> [Problem statement] Your copy should hold only the lines from the one holding "This screenshot has height=784, width=1516." through the last line of the records below, both included, each exact and with no pictures.

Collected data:
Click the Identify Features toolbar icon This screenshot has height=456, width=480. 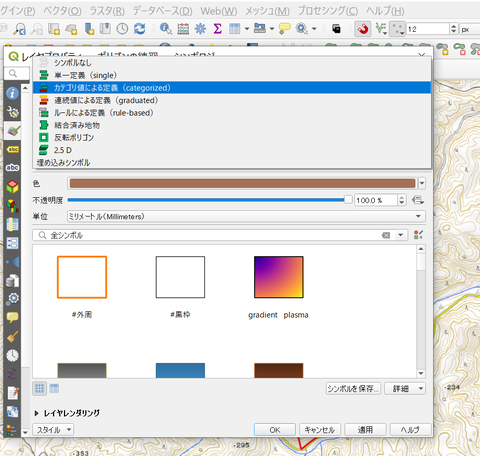(x=166, y=29)
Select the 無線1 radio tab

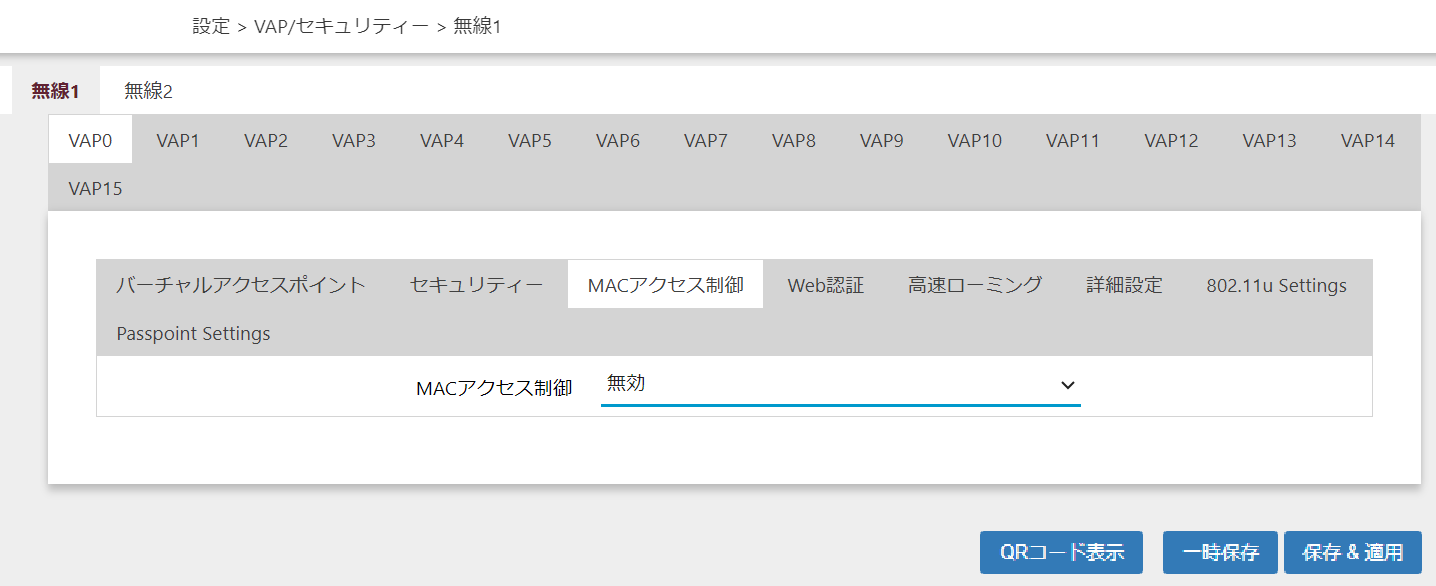point(55,91)
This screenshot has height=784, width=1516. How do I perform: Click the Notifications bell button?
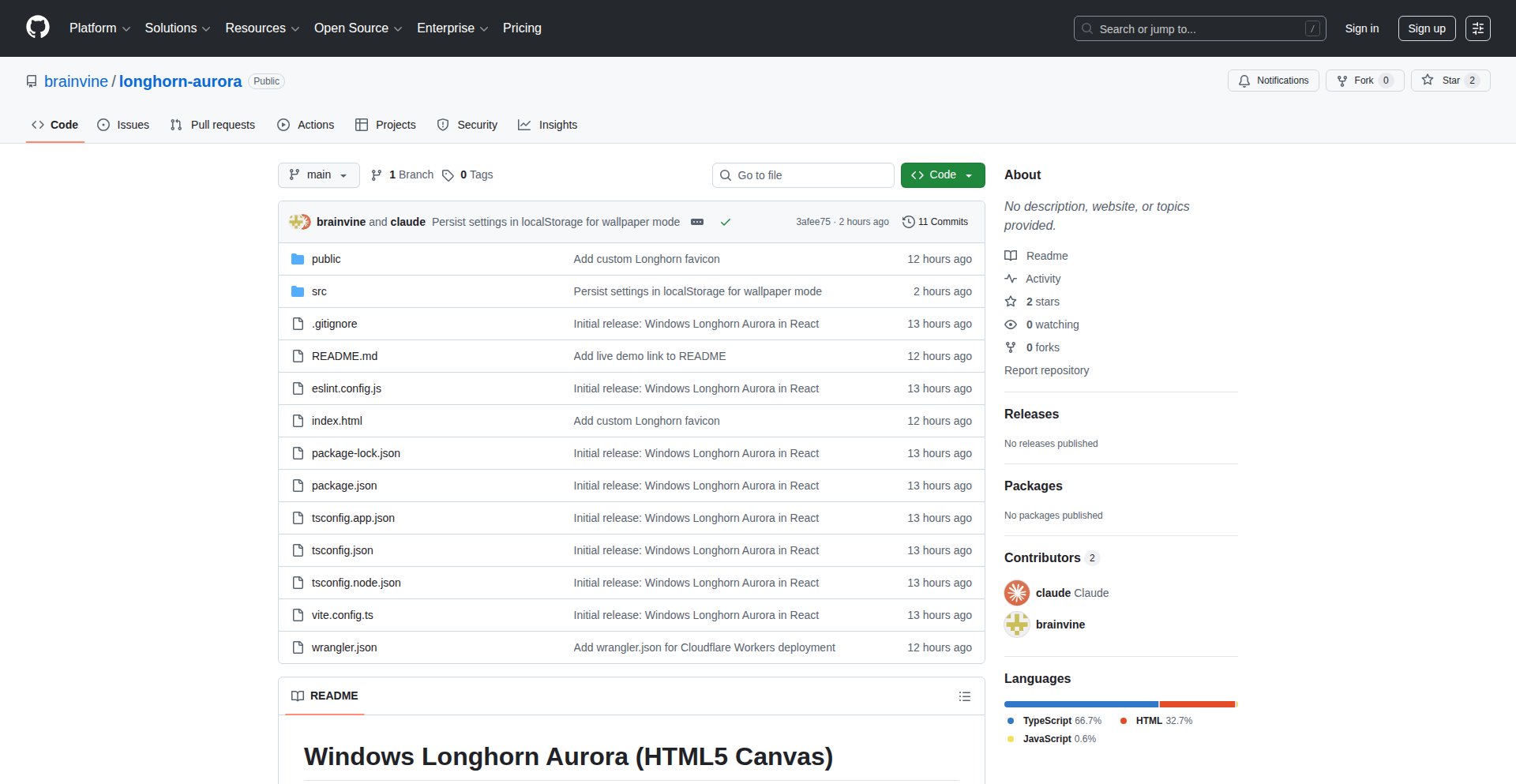point(1273,81)
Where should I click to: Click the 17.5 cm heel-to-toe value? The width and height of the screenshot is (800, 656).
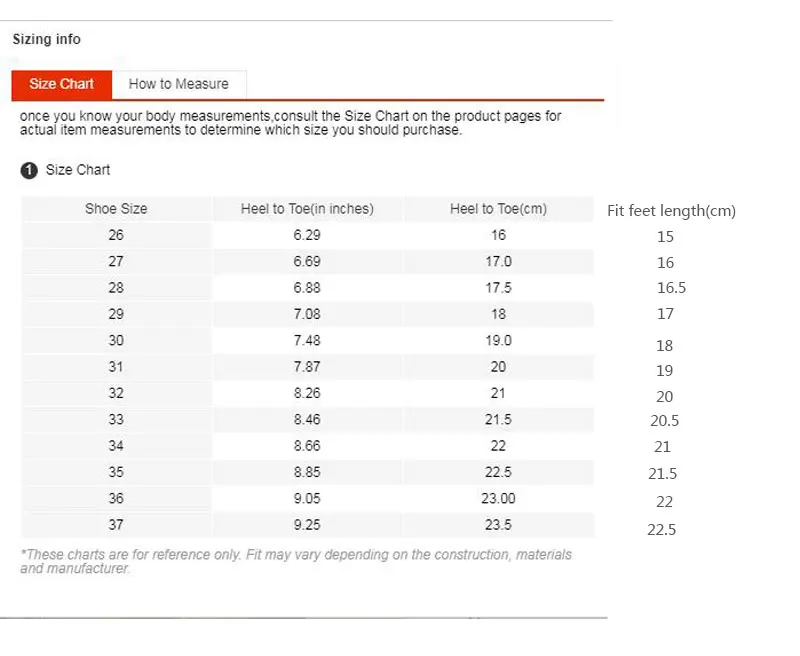(498, 288)
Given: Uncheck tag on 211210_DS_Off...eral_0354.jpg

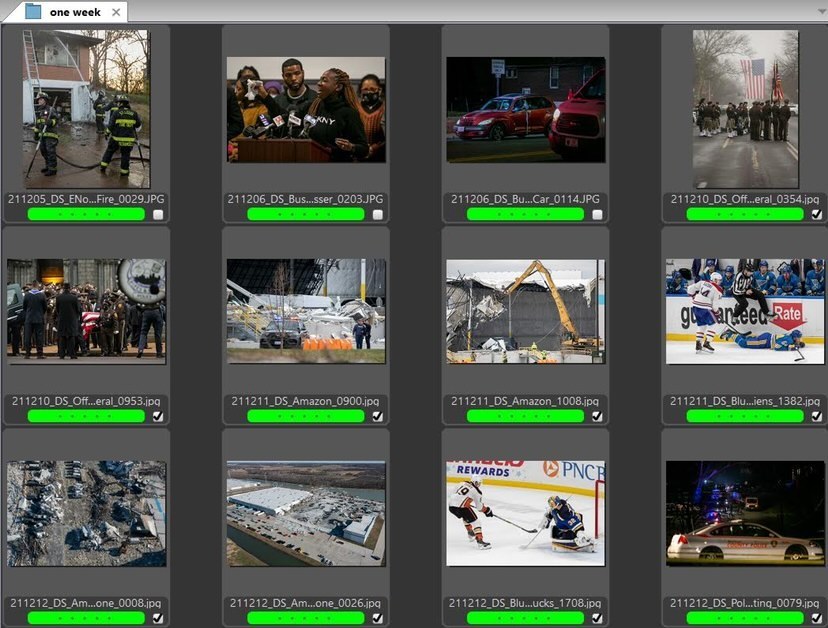Looking at the screenshot, I should point(814,213).
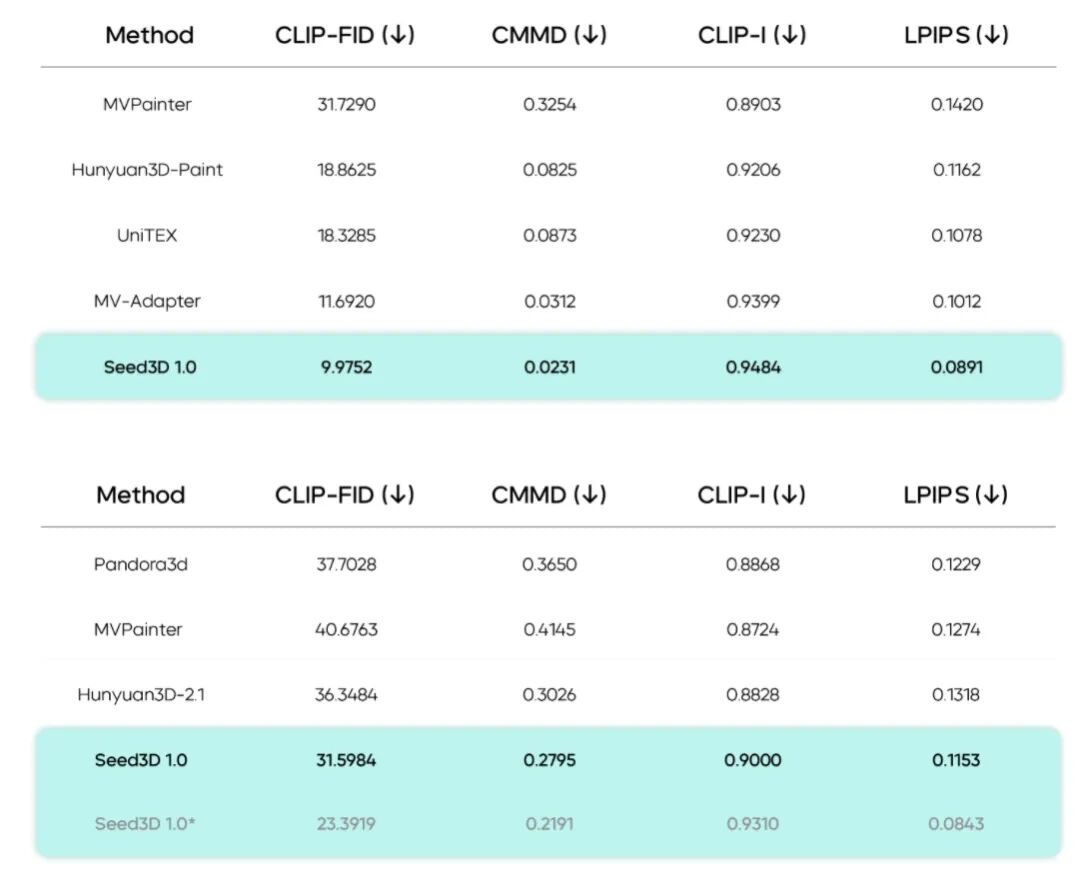
Task: Click the CLIP-FID value 37.7028
Action: tap(346, 564)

> [Solution to this problem]
This screenshot has height=784, width=1516. How do I perform: Click the Notifications bell button?
point(1273,81)
Where should I click to: Click the 17.5 cm heel-to-toe value? The width and height of the screenshot is (800, 656).
(498, 288)
Given: Uncheck tag on 211210_DS_Off...eral_0354.jpg

Looking at the screenshot, I should point(814,213).
Task: Click the CLIP-FID value 37.7028
Action: tap(346, 564)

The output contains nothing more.